Antes, en los aeropuertos, por los
despachos de dirección de los bancos, por los ministerios, veías a
un señor con un maletín y te parecía de consejero delegado para
arriba por lo menos, importantísimo, influyentísimo. Ahora ves a
quien lo porta y todo lo más llega eso tan difuso que ahora se conoce
como "un comercial", que es un vendedor, representante o
agente colegiado de toda la vida, más o menos cualificado. Pero si
ves entrar a alguien con un maletín en una sucursal de un banco del
Campo de Gibraltar, de la costa gallega de la droga, de momento tienes
que sospechar, y después, ya veremos. De símbolo del ejecutivo, el
maletín ha pasado a ser indicio racional del criminalidad en materia
de blanqueo de dinero o de corrupción. Ni siquiera pueden darse los
ejecutivillos activillos importancia por las salas de espera de los
aeropuertos y especialmente del Puente Aéreo de Barajas o del Prat.
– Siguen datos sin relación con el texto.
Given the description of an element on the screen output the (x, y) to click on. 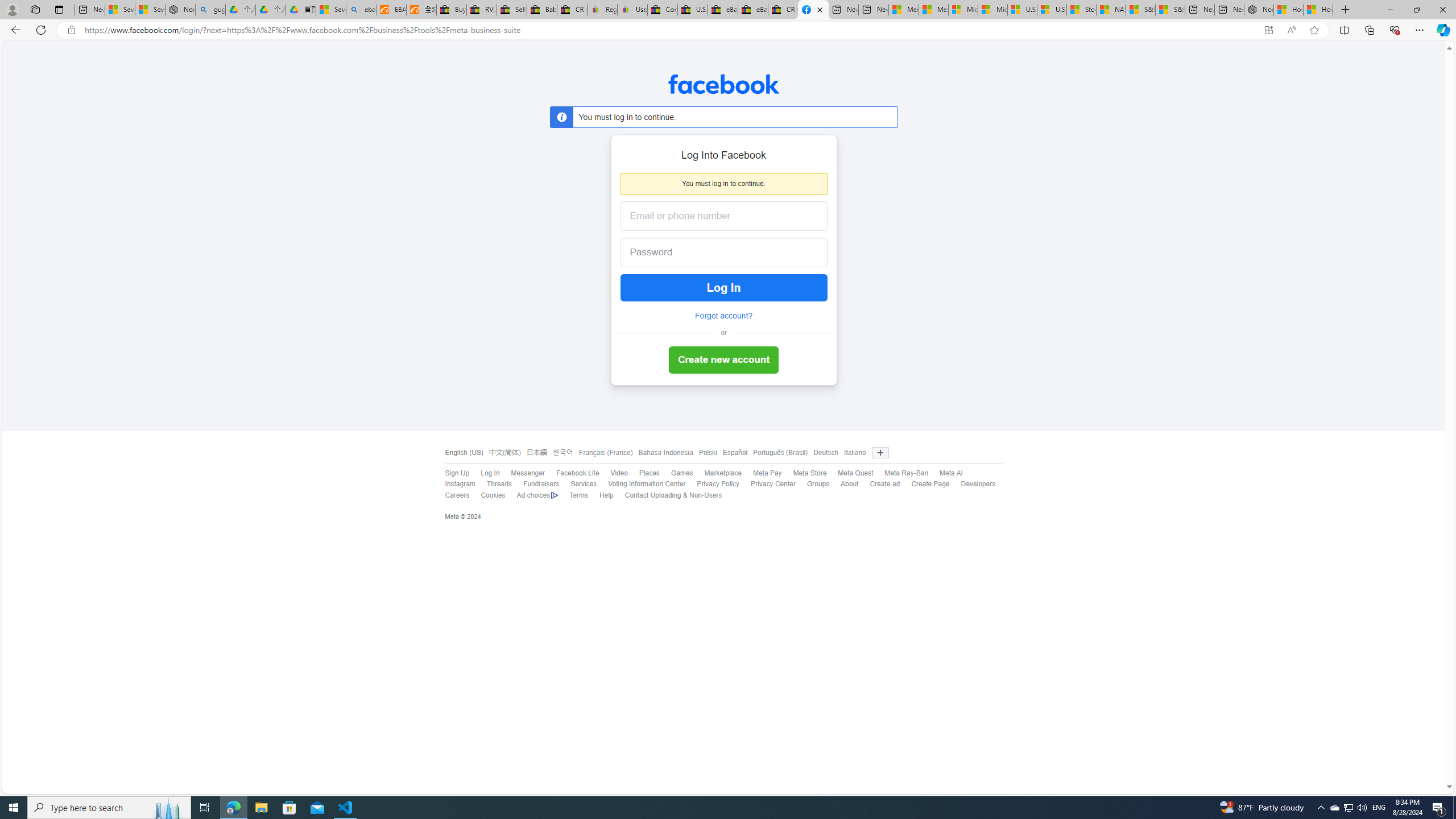
Create new account (723, 360)
Sign Up (451, 473)
Places (643, 473)
Fundraisers (540, 483)
Create Page (930, 483)
Threads (493, 484)
Privacy Center (766, 484)
Places (649, 473)
eBay Inc. Reports Third Quarter 2023 Results (753, 9)
Careers (457, 494)
Given the description of an element on the screen output the (x, y) to click on. 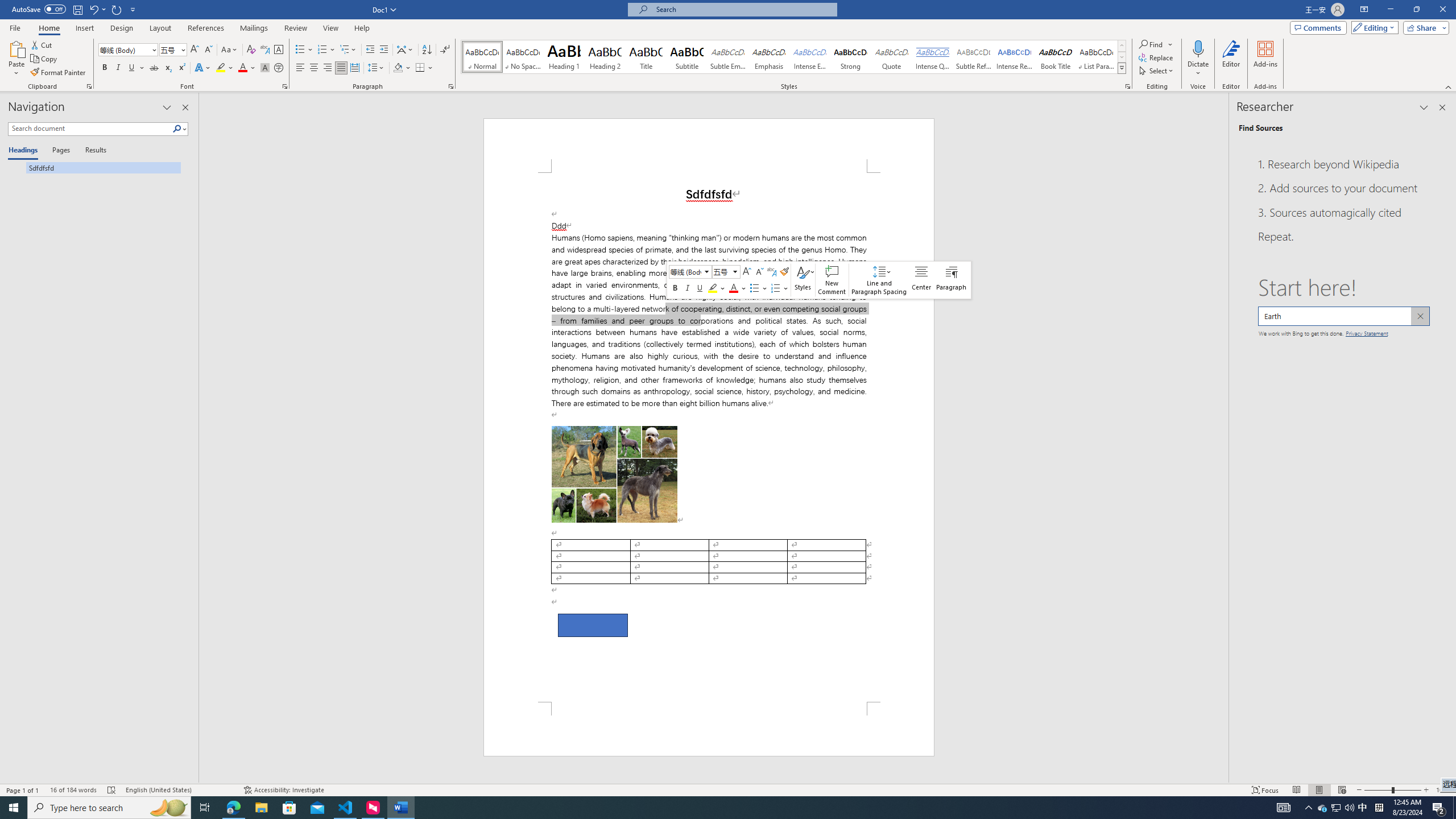
Quote (891, 56)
Ay, aquellos en que los ejecutivos presumían de maletín, cuando
todos sabíamos que no llevaban dentro documento crucial de la empresa
alguno, sino el pijama, un cepillo de dientes, un peine, la maquina
eléctrica de afeitar y una muda de ropa limpia para pasar la noche en
Madrid o Barcelona.
Tan mala fama tiene el maletín, que
a un viejo compañero del colegio de los jesuitas, que tengo por
pionero de su uso, que le vi un Samsonite de superficie dura y gris,
allá por los años 70, me lo encontré el otro día en el Ave con una
cartera de piel. No una cartera de piel ministerial, negra y
reluciente, sino una cartera colegial. Una cartera de piel como la que
llevábamos al colegio con los cuadernos, los libros de texto y el
diccionario de latín. Con sus compartimentos interiores, con su
cierre como de solapa con su cerradura y su llavecita, con su asa
también de material. Me extrañó que mi antiguo compañero,
consejero de no sé cuántas empresas y presidente de alguna que otra,
estuviera instalado en la modernidad de sus negocios con algo tan
antiguo como una colegial cartera de piel, de color marrón. Mi
extrañeza quedó zanjada en el punto en que, viendo los ojos con que
le miraba la cartera, me dijo:
--- Mira, sí, he decidido volver a
esta cartera como las que usábamos en el colegio. Antes, que ahora
los niños usan en el colegio esas espantosas mochilas con ruedas que
parecen amas de casa que vienen de hacer la compra en el supermercado
de la esquina. ¿Y sabes por qué he vuelto a esta cartera de piel?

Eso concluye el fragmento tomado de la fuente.